Haunter: Adını Ben Koydum

Cube (1997) filmiyle tanıdğımız yönetmen Vincenzo Natali’nin yeni filmi Haunter’ı izlerken aklıma Umberto Eco’nun “açık yapıt” kuramı geldi. Eco bu kuramında açık yapıt kategorisine soktuğu eserlerin okuyucuyla etkileşim düzeyinin yüksekliğinden bahseder. Yani ne kadar üstü örtülü bir dili olsa da okuyucuya serbest alan bırakan bir yapıtı “açık” olarak nitelendirir. Tam tersi bir yapıtı ise iletileri ne kadar açık ve doğrudan olursa olsun bu kategoriye dahil etmez. Haunter da benzeri birçok yapım gibi seyirciyi hep edilgen tutmak için elinden geleni yaparak Eco’nun açık olmayan yapıt kategorisine rahatlıkla giriyor.

haunter 2013

Cube yarattığı atmosferle, zeka oyunlarıyla dönemi itibariyle bir ilk olmayı başarmıştı. Bu sebepten de izlenebilirliği yüksekti. Yönetmenin 2009 yapımı Splice’ı ise özellikle cinsiyet ve cinsellikle ilgili izleyiciye açık alanlar bıraktığı için kayda değer bir yapım olmayı başarmıştı. Gelgelelim Haunter ise yönetmenin filmografisinde vasat bir film olarak yer almaktan kurtulamıyor.

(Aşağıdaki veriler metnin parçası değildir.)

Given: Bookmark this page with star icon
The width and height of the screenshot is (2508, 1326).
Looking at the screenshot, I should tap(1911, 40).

Cube’da olduğu gibi burada da dış dünyadan yalıtımış bir mekanla karşılaşıyoruz. İlk bakışta tipik bir “hayaletli ev” diyebileceğimiz mekanı onlardan ayıran en önemli özellik buranın daha da bir soyutlanmış (çevresi tamamen sisle kaplı) ve sanki havada duruyor izlenimi veriyor olması. Mekanın düzenlenmesi çağrışıma hiç fırsat vermeden buranın bir rüyanın ya da başka bir boyutun parçası olduğunu bağıra bağıra söylüyor. Ayrıca ergenliğinin başlarındaki Lisa hariç anne, baba ve diğer çocuğun hiç sorgulamadan her gün aynı günü yaşamaları onların da evin dahil olduğu şey’in bir parçası oldukları tartışmaya fırsat bırakılmadan tak diye yapıştırılıyor. Bu dünyanın tek ayrık otunun Lisa olduğu düşündürülürken kısa sürede o da sepete giriyor. Yani anlayacağınız film gitgide kendi kapalı oyun alanını kuruyor.

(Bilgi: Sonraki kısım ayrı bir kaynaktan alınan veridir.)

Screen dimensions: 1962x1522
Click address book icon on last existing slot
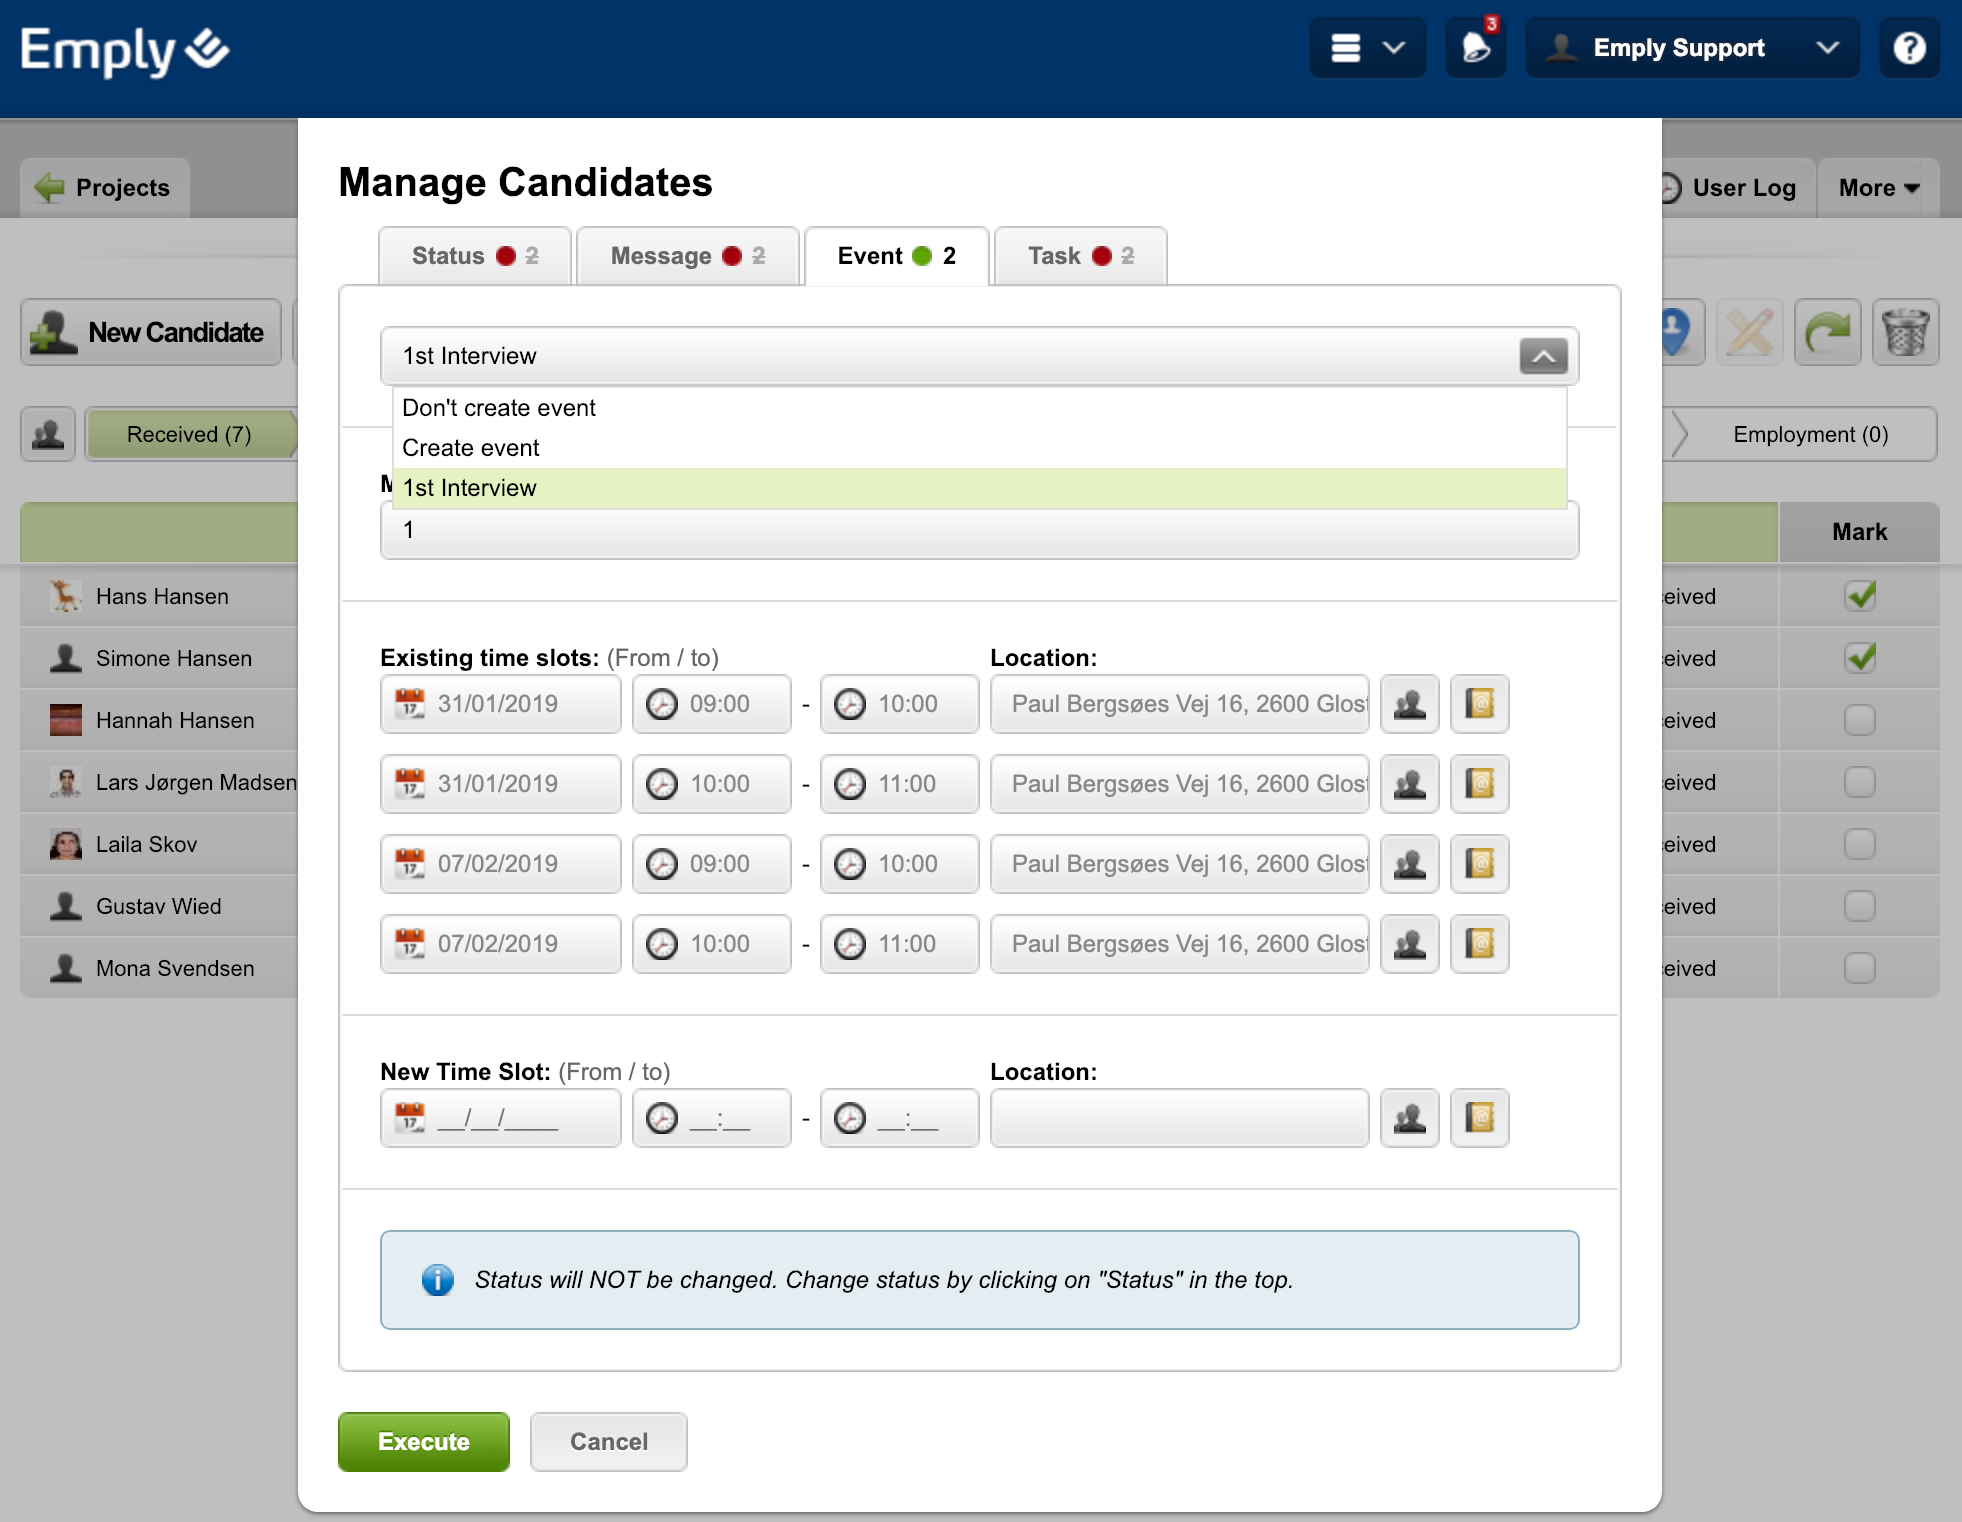1479,944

Peki filmde hiç mi açık alan yok? Var. Mesela bir süre sonra aile bireylerinin her gece birlikte Cinayet Masası dizisini izlemek yerine annenin aynı saatlerde kitap okuması, babanın arabasıyla ilgilenmesi, çocuğun ise kendi odasında oynaması ve en önemlisi de ebeveynlerin şiddetli kavgası esnasında babanın cinnet hali… İş bu noktadayken her şeyin yolunda göründüğü tipik orta sınıf aile yaşantısının altından bambaşka bir şey mi çıkacak diye serbest çağrışımlarla yol alırken hooop Olivia devreye sokuluyor ve çağrışımlarınız anında duvara tosluyor. Sonuçta Vincenzo (senaryodaki ikiliyi de unutmadan), kurduğu evrene mahkum ediyor izleyiciyi ve üstelik de kilşelere yeni klişeler ekleyerek.

haunter

Belki de bu katı evrenin en esnek noktaları olarak Lisa’nın yemekte et yemeyi reddederek “et cinayettir” demesi, katilin genç kızları avlayıp öldürmesinin nedenlerine inilmemesi, profilinin hiç önemsenmemesi beliriyor. Ancak bunların üzerine düşünmek için en ufak bir istek de uyanmamasının nedeni, anlatının kendine göre önemli olanın vurgusuna kabaca girişmesinde yatıyor.

Son olarak da yiğidi öldürüp hakkını verelim deyip bitirelim: İzlediğim tüm Vincenzo Natali filmleri gibi bu da her şeye rağmen sonunu merak ettirmeyi başarıyor.